======== Supplied material ========

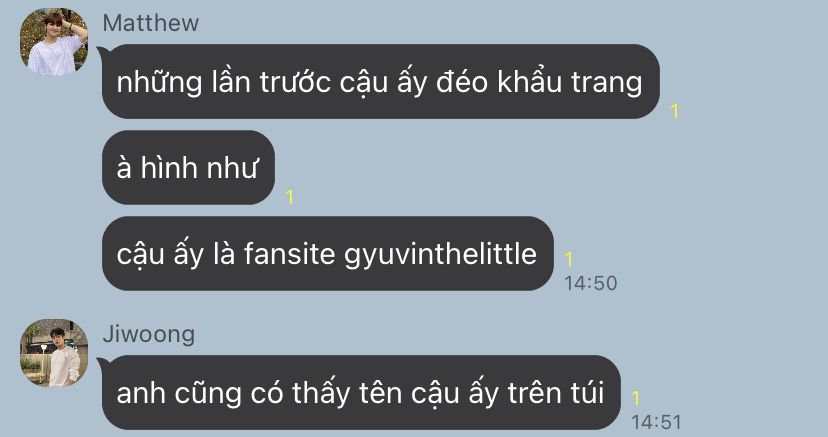Click the words "khẩu trang" in first message
Viewport: 828px width, 437px height.
[x=570, y=83]
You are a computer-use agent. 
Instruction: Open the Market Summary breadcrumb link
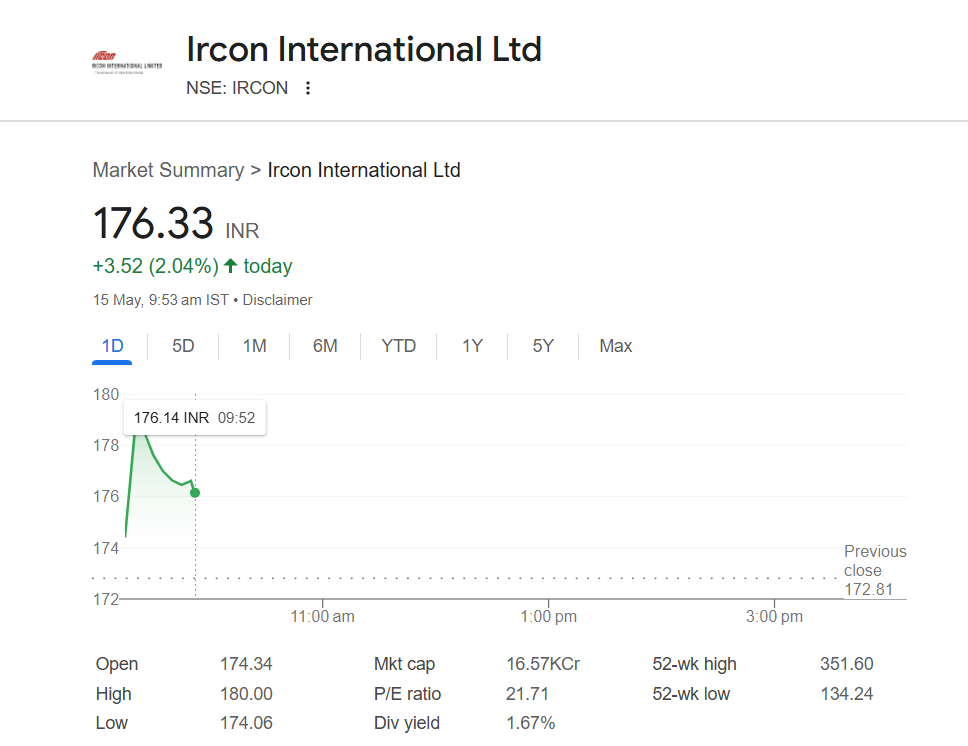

========

_Task to complete:_ I need the lines from the one containing "You are a computer-use agent." through the end of the records retyped exactly, with the pictures left out.

_Output:_
You are a computer-use agent. 
Instruction: Open the Market Summary breadcrumb link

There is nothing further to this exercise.